*** Opening of The data ***
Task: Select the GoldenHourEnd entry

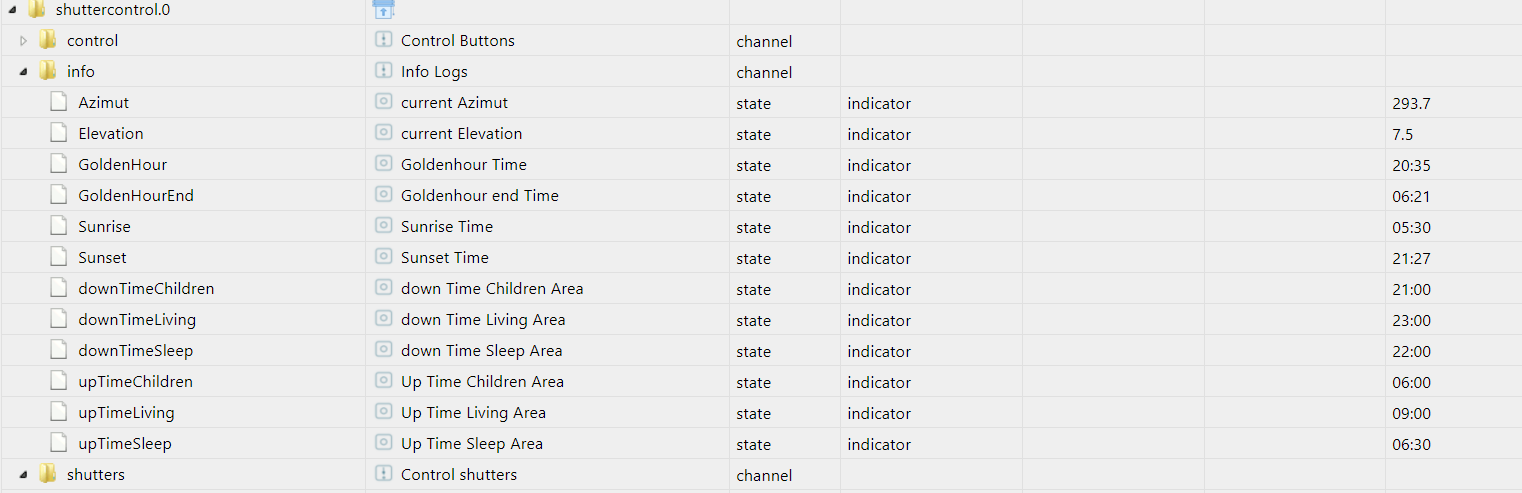Action: pos(136,195)
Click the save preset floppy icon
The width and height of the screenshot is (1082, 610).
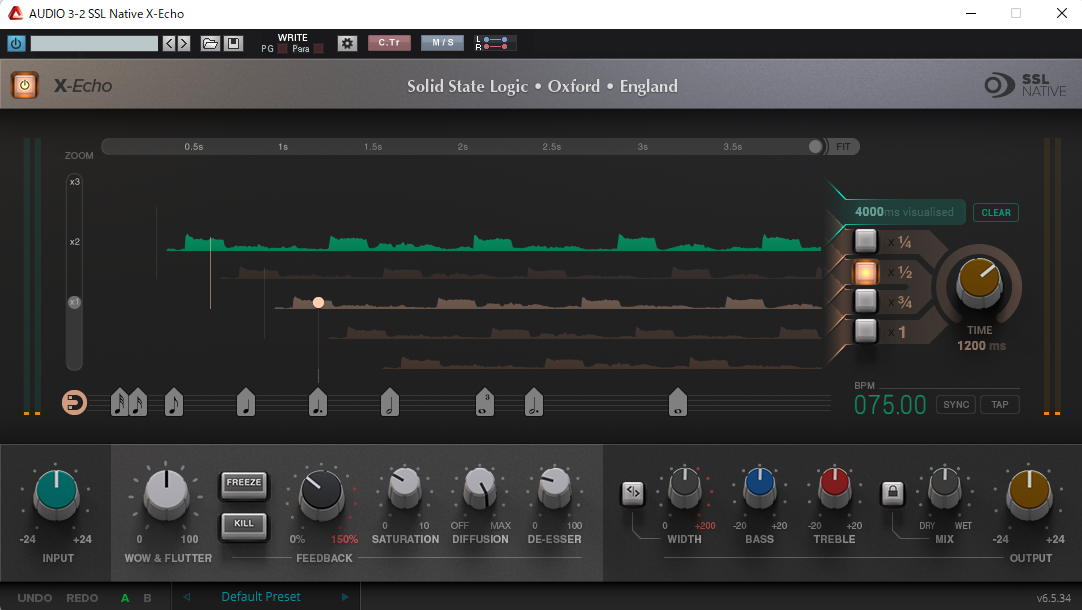coord(233,43)
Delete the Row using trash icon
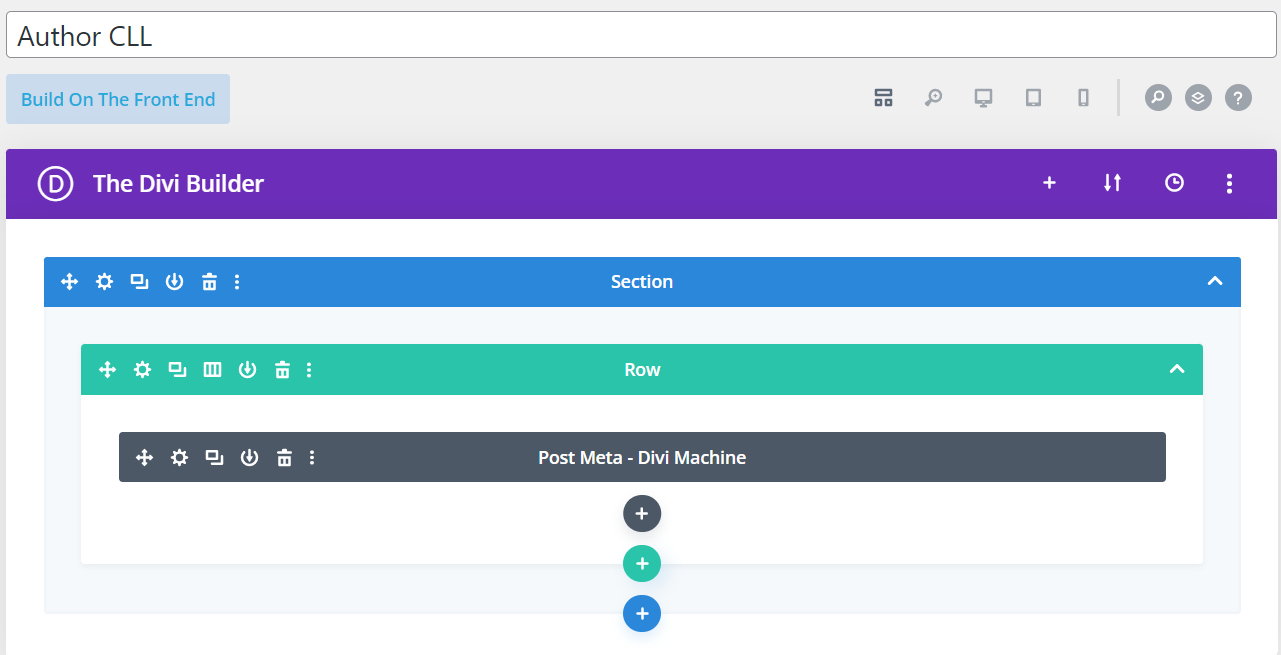The height and width of the screenshot is (655, 1281). click(282, 370)
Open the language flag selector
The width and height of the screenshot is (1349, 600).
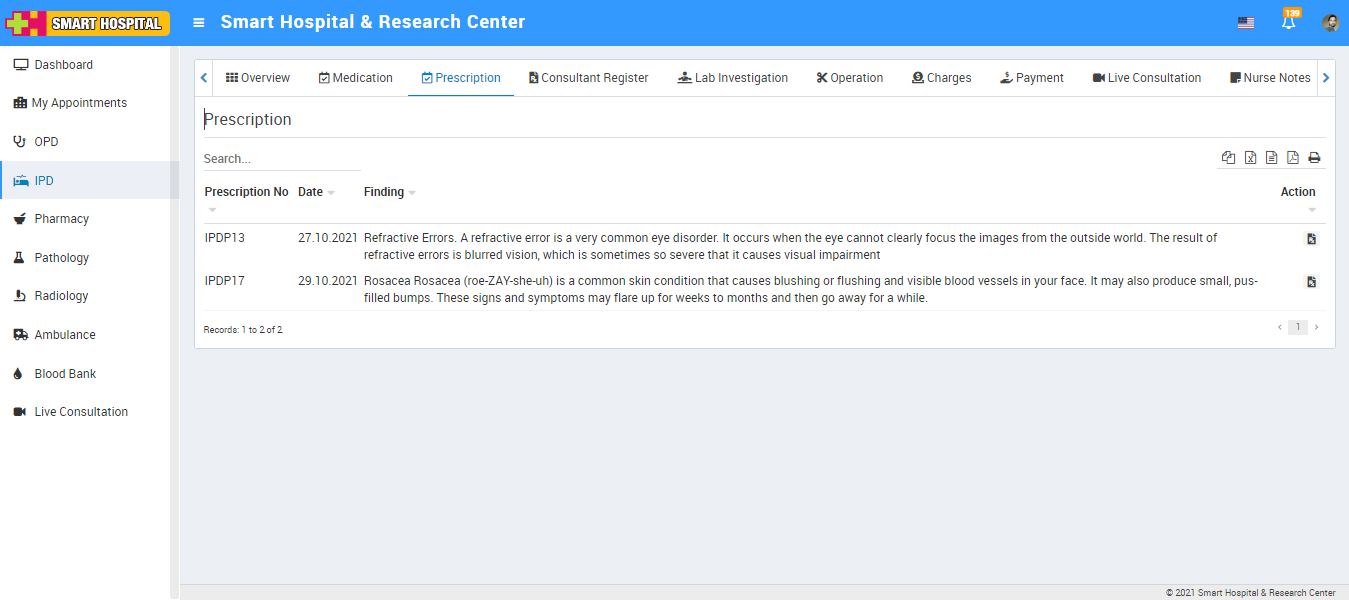click(1245, 23)
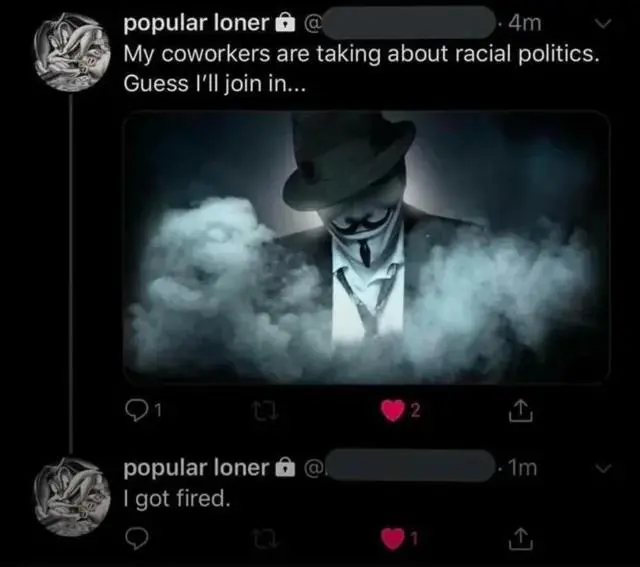
Task: Expand options menu on "I got fired." tweet
Action: [x=602, y=467]
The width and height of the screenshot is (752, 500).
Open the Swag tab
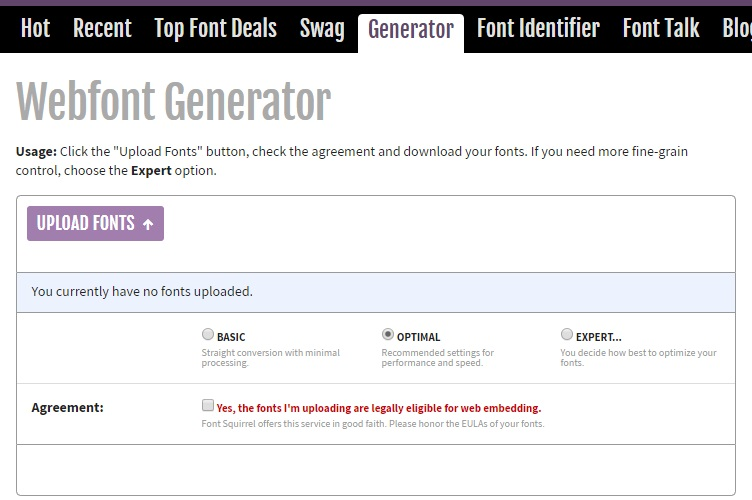(322, 29)
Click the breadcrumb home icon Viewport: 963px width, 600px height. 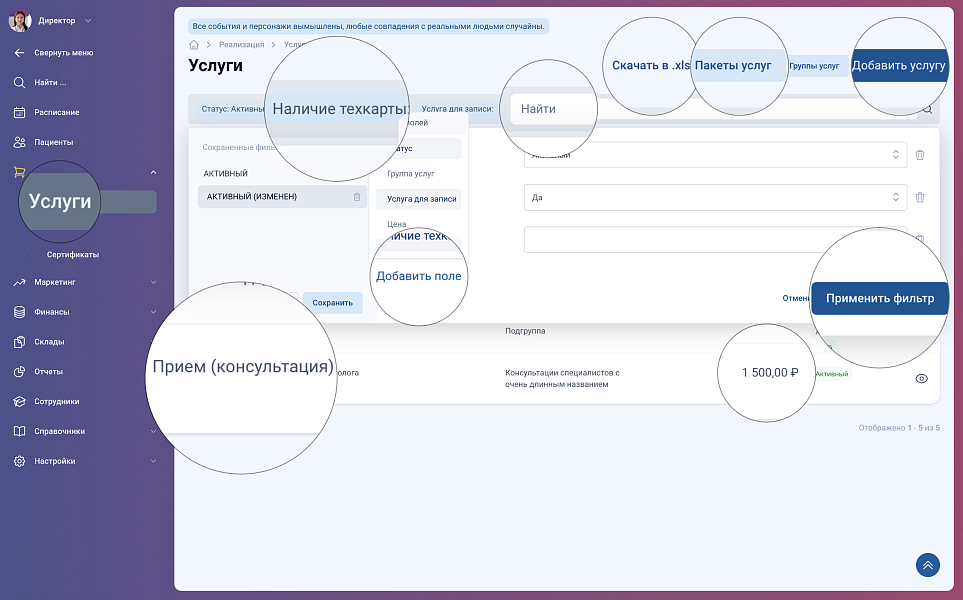coord(194,45)
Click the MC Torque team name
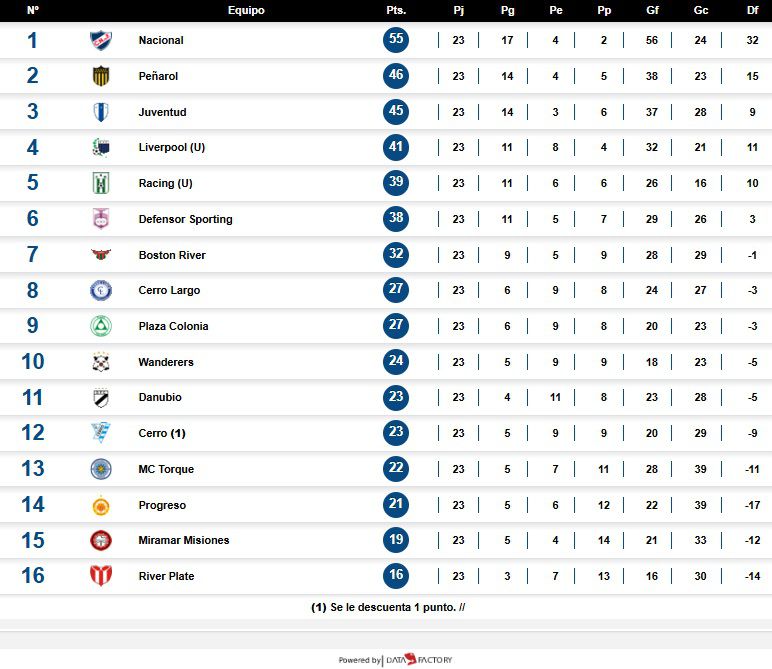Image resolution: width=772 pixels, height=669 pixels. pos(166,469)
*** Close of The data ***
__Work to be completed__.
Output must match the lines from the start of the records above through the line that contains "Open the language flag selector", exactly and with every picture removed.

__Written answer__.
Task: Select the GoldenHourEnd entry

Action: pos(136,195)
Click the save preset floppy icon
The width and height of the screenshot is (1082, 610).
coord(233,43)
Delete the Row using trash icon
The height and width of the screenshot is (655, 1281). click(282, 370)
Open the language flag selector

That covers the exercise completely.